27 abril, 2017

o medo



Hoje de manhã bateram três vezes na porta, e eu, meio sonolenta fui atender. Era o medo. Sua visita já era esperada como todas as outras vezes que eu começava a gostar de alguém. Nós éramos bons amigos e todas as vezes que ele me visitava eu o convidava para entrar e me fazer companhia. Ele sentava ao meu lado no sofá, e lá ficava. Assistíamos a todos aqueles programas chatos de auditório enquanto ele me convencia que tudo daria errado mais uma vez caso eu tentasse. E eu o observava atentamente assentindo em cada palavra dita. O medo era meu maior aliado, com ele eu era intocável. Eu afastava de mim todos os possíveis fracassos, e com isso eu estava imune a qualquer sofrimento. Então, todas as vezes que ele batia a minha porta, eu o recebia com o mesmo sorriso e o deixava entrar para me preencher. Certo dia me disseram que eu tinha muito medo de arriscar, que eu nem havia tentado. E aquilo ficou na minha cabeça por semanas.

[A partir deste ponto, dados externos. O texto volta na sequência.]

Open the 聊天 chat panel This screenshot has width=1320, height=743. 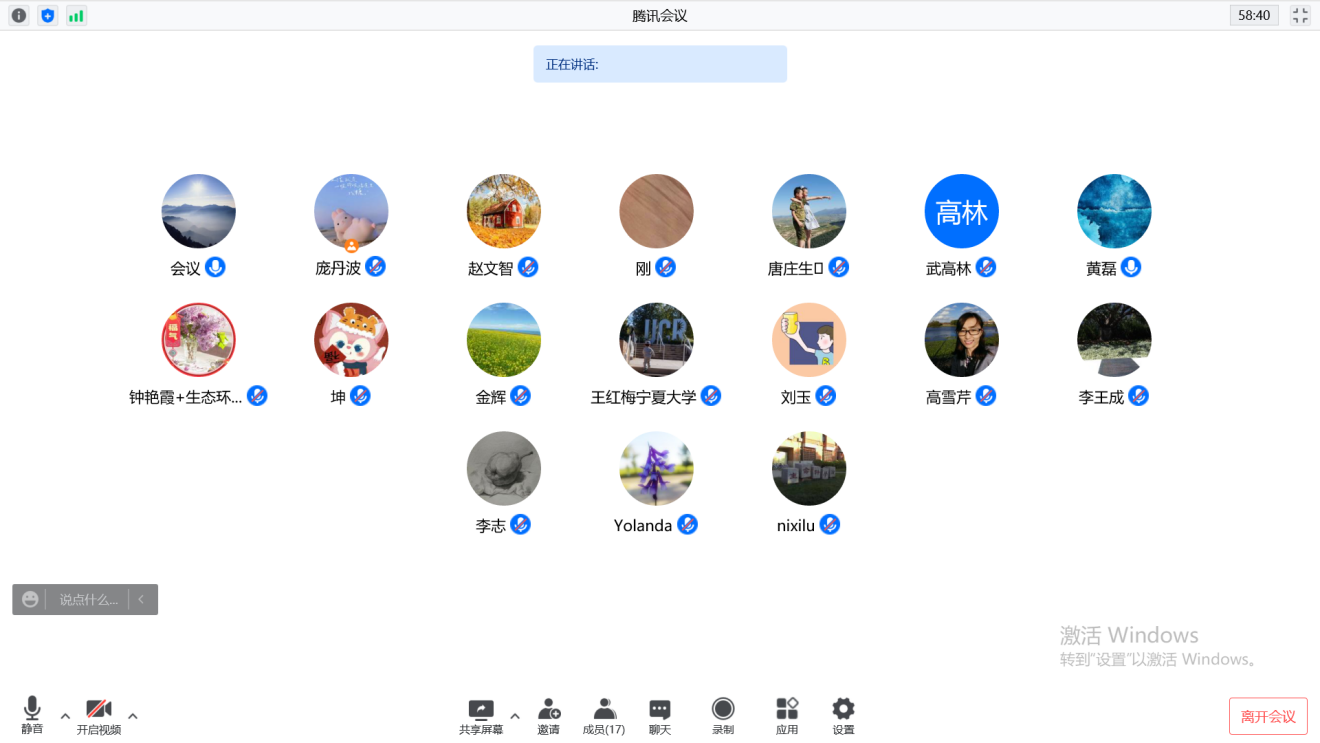(658, 714)
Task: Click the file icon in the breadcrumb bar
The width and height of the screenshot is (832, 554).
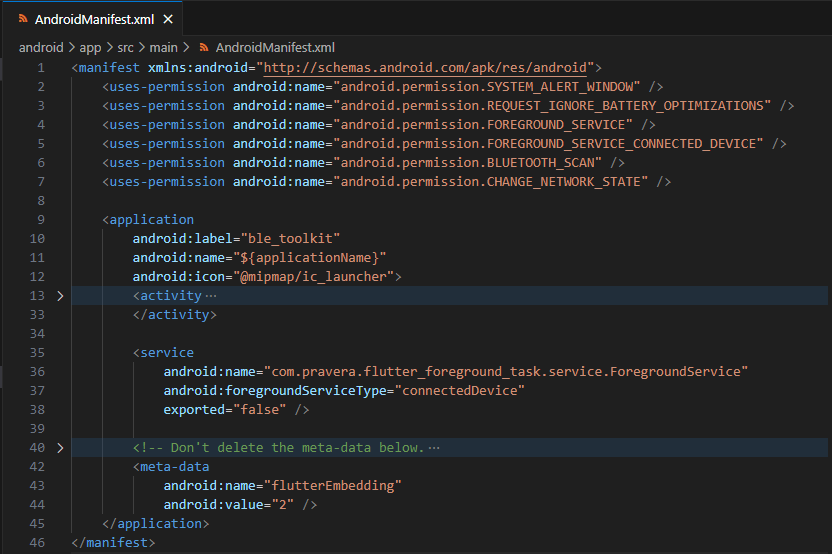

''Toc toc'', era o medo novamente. Eu abri a porta e minha cara de assustada o deixou confuso. Ele perguntou se podia entrar, e eu meio sem jeito deixei a porta entreaberta... ele entrou de mansinho mas dessa vez não se sentou, permaneceu de pé enquanto me encarava. Me olhou nos olhos e perguntou: ''O que houve com você?''. Eu balancei a cabeça dizendo ''nada'' e pedi para que sentasse ao meu lado.

Com o tempo, em cada visita sua, eu conversava menos, contava menos sobre mim. Apenas ria das piadas da tv sem ao menos tentar ser agradável. Até que numa manhã de sábado em mais uma de suas visitas, ele bateu na porta. Eu perguntei quem era e ele respirou fundo e disse ''Sou eu, o medo. Me deixa entrar!''. Ignorei seu pedido e sentei sozinha no sofá. Achei que eu merecia uma chance de tentar ao menos, antes de ser preenchida com todo aquele medo.

Na semana seguinte não houve visitas e o medo finalmente percebeu que não era mais bem vindo na minha casa. Agora, sem ele, eu poderia tentar, me jogar de cabeça, arriscar sem ele. E foi o que eu fiz. Mas, inacreditavelmente, eu, que achei que poderia mudar o final dessa história, tive medo de ser feliz. Tive medo de ser tão feliz que esquecesse que ainda assim eu deveria ter medo. E foi justamente aí que eu desabei. Voltei pra casa sem rumo, sem saber o que pensar. Revirei na cama, sem conseguir dormir e durante meus devaneios a campainha tocou. Ignorei, virei para o outro lado e fechei meus olhos, mas não conseguia parar de pensar nessa tal felicidade que tanto me assustava. Tentei dormir, mas os meus pensamentos não deixavam. Foi quando a campainha tocou novamente: Desci da cama, calcei o chinelo e caminhei até a porta. Era o medo novamente, ele sentiu minha angústia de onde quer que ele estivesse. 

Sem pronunciar nenhuma palavra, abri a porta e o deixei entrar, peguei minhas chaves reservas e dei em suas mãos. Ele não precisaria mais bater na porta, pois já havia me tomado por inteira.